Among the studied population, poor adherence was observed in 34.9%, 22.9% intermediate adherence, and 42.2% of patients had good adherence. This result matches with the results of those who found that adherence among asthmatic patients was 49% [7, 8]. These results show that many patients with bronchial asthma are not adherent to their inhaled therapy. A previous study shows that inhaled therapy adherence is worse than other medications in asthmatic patients [9,10,11,12]. In other studies, medication adherence rates have consistently been shown to be 30–40% and may increase as high as 70% among asthma patients [9, 13,14,15,16]. This discrepancy in findings may be due to the difference in knowledge regarding asthma among participants, the use of different questionnaires, and the inclusion of different groups of the sample population in the study.

In this study, none of the sociodemographic informations (such as age, gender, place of residence, educational status, comorbidity, severity of symptoms, and smoking habit) were associated with patients’ level of medication adherence. Consistent to these findings, Senior et al. showed that patients’ level of medication adherence was not associated with sociodemographic and clinical variables (age, gender, marital status, and place of residence, education, type of occupation and current smoking status, and severity of asthma [17]. However, these findings are contradictory with other studies [18]. The difference in findings might be due to the inclusion of patients of different duration of disease, different study designs, and use of different validated questionnaires in the studies.

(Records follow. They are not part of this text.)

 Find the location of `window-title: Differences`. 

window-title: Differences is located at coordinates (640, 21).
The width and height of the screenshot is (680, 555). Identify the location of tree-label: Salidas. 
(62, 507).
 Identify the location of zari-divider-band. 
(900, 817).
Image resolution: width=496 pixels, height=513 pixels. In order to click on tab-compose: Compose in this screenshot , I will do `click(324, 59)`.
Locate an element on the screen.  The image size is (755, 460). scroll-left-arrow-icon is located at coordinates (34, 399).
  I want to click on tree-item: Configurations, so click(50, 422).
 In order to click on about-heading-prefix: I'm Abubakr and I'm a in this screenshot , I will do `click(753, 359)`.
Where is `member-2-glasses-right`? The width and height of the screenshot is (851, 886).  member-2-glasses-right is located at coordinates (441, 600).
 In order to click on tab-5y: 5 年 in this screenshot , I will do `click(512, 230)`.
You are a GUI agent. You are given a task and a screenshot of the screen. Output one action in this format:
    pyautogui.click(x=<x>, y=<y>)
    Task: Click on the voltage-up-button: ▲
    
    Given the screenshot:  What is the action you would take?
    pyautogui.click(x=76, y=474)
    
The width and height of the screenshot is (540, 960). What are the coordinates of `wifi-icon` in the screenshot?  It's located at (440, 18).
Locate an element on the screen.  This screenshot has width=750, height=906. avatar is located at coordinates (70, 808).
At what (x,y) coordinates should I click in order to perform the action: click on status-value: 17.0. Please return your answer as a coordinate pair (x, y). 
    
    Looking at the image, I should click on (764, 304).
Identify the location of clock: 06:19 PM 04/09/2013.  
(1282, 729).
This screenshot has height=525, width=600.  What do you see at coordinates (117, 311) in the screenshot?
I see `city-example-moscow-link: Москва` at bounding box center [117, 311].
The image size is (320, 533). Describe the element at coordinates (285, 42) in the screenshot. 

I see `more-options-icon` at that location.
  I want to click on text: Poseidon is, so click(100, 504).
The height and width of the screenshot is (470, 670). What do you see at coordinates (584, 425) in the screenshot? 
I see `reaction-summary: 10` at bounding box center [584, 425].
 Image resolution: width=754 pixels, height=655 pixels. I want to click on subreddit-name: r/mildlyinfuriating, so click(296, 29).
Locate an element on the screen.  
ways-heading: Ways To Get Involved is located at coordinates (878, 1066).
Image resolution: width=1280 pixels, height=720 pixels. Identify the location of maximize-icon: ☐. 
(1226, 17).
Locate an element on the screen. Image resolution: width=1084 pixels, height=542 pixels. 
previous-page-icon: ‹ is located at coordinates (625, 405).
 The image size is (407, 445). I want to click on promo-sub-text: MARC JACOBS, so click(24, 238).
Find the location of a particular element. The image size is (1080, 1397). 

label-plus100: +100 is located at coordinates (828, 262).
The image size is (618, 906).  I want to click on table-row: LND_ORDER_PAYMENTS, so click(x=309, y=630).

As regard frequency of administration of inhaler in our study, we found that 75.5% preferred twice-daily therapy, 2.7% preferred once daily, and 21.8% used inhaler on need. There was a statistically significant association between good adherence and the use of inhaler twice daily in asthmatic patients in comparison with the use of on-need inhaler. However, this result is not comparable with Venables et al. [19]. Other studies found that adherence in asthmatic patients were unrelated to frequent uses of inhaler therapy [20,21,22]. Others observed that reliever inhalers were frequently used in asthmatic patients [23, 24].

As regard onset of action of inhaler, we found that the inhaler of 5-20 min of onset of action was frequently used by patients than other types of inhalers and this was statistically significant, this result due to asthma patients almost always complaining and need rescue bronchodilators medications which are rapidly acting, also, the drug-delivering its action rapidly lead the patient to continue taking the drug daily [25].

In our study, there was a statistically significant association between adherence and the use of turbo haler and aerolizer in asthmatic patients in comparison with the use of MDI. Our study result agrees with a previous study, which found that using dry-powder inhalers (DPIs) versus metered-dose inhalers (MDIs) was associated to adherence [26].

Moreover, a significant relationship was found between good adherence and budesonide/formoterol and budesonide in asthmatic patients in comparison with the use of salbutamol. This observation agrees with that of Axelsson et al. [27] and Stempel et al. [28]

Conclusion

Adherence to inhaler therapy is low in Egyptian asthmatics. Type of device, type of drug, onset of action of inhaler, and frequency of administration of inhaler significantly affect medication adherence in asthma patients.